POR FRANCISCO DANDÃO
Delmar Boaventura Mota, o Bico-Bico, nascido em Rio Branco no dia 27 de dezembro de 1944, foi sem nenhum exagero o maior ponteiro-direito da história do futebol acreano. Medindo menos de 1,60m de altura, ele infernizou a vida dos laterais que tentaram marcá-lo, com dribles curtos e alta velocidade rumo à linha de fundo, durante as décadas de 1960 e 1970.
A carreira do Bico-Bico começou cedo, aos 14 anos, na equipe de juvenis do Rio Branco, no início de 1959, levado pelo então zagueiro Campos Pereira. Depois de um ano nessa categoria de base, ele começou a ser convocado para o time de cima. Mas, como era muito jovem, foi pouco aproveitado e no ano seguinte, 1961, ele se mudou para o Independência.
Foi no Tricolor do Marinho Monte que a estrela do Bico-Bico brilhou com mais intensidade. Inúmeros torcedores, incluindo aí os de outros clubes, costumavam ir ao estádio só para vê-lo em ação. Por conta da sua habilidade, os zagueiros tentavam, via de regra, pará-lo abusando das entradas violentas. Mas ele jamais se intimidou e respondia sempre na bola.
Em 1966, ele tentou repetir as suas atuações com a camisa do Vasco da Gama. Mas a nova parceria não deu certo. No time cruzmaltino ele não teve o mesmo desempenho dos anos anteriores. Quem acompanhou a sua trajetória diz que foi o único ano ruim da carreira dele. De certa forma, tudo indicava que o destino dele estava visceralmente ligado ao Tricolor de Aço.
Volta à boa casa e títulos
Em 1967, Bico-Bico voltou ao Independência, onde permaneceu até o final de carreira, dez anos depois. Foi um tempo suficiente para fazê-lo ganhar três títulos estaduais (1970, 1972 e 1974), ao lado de outros nomes lendários do futebol acreano, como Zé Augusto, Chico Alab, João Carneiro, Aldemir Lopes, Jangito, Nostradamus, Escapulário, Palheta, Flávio… etc.
Foi uma época também de muitos gols marcados. É que, apesar de jogar pelas extremidades do campo (às vezes ele era escalado na ponta-esquerda), Bico-Bico costumava entrar driblando em velocidade, numa trajetória diagonal, estabelecendo um caminho entre o lateral e um dos zagueiros centrais. Nessas situações, ele mandava a bomba do bico da área.

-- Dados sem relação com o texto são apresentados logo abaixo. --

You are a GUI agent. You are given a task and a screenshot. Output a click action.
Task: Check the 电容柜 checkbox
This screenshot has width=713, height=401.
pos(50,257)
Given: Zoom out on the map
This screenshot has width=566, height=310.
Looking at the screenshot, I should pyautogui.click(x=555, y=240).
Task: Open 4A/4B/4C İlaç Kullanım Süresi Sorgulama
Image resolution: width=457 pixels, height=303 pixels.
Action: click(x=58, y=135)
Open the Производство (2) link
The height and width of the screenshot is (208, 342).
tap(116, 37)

Dois desses gols Bico-Bico costumava contar sempre que se encontrava em uma roda de memórias. O primeiro, contra o Paysandu, de Belém, quando ele, aproveitando um rebote de uma bola chutada no travessão, pelo também atacante Ociraldo, dominou no peito e mandou de primeira sem deixar cair. O goleiro nem se mexeu e o jogo acabou empatado.
O outro gol que o ponteiro costumava lembrar nas suas conversas aconteceu num jogo contra o Floresta, time pequeno que tomava goleadas de todo mundo. “Não foi um gol bonito, foi um gol importante”, ele dizia. É que o Floresta, nesse dia, resolvera engrossar o caldo e estava segurando o empate até o final. Bico-Bico fez o gol da vitória Tricolor já nos acréscimos.
Convites de outros centros
Praticamente todas as equipes que jogavam amistosos no Acre tratavam de convidar Bico-Bico para fazer parte dos seus elencos. Dos estados do Amazonas e do Pará, então, choviam convites para o craque se profissionalizar. Tímido e profundamente ligado à sua terra natal, a todos ele recusava com um eterno sorriso nos lábios. Jamais quis sair de Rio Branco.
Em 1968, a propósito de convites para se profissionalizar como jogador de futebol, surgiu a sua maior oportunidade de vestir a camisa de um time de outro Estado. É que ele passava férias no Ceará e todas as tardes batia a sua peladinha na praia. Um olheiro do Fortaleza o viu em ação e o convidou para fazer um período de testes. Ele, porém, não aceitou o convite.
A tese entre os torcedores e jogadores contemporâneos do Bico-Bico é a de que ele não aceitava os convites para jogar em outros centros porque era um boêmio inveterado, empreendendo longas farras nos bares da capital acreana. O que tornava incompatível uma carreira como jogador profissional. O detalhe pitoresco, nesse sentido, é que ele quanto mais bebia, mais jogava!
Bico-Bico, denominado o “Garrincha do Acre”, ironicamente, tal e qual o craque que lhe emprestava o apelido comparativo, faleceu vítima de uma cirrose hepática, aos 64 anos, em setembro de 2009. O seu nome, a sua memória e as suas histórias, porém, jamais poderão ser esquecidos por todos aqueles que tiveram a “boa ventura” de vê-lo brincando de jogar bola.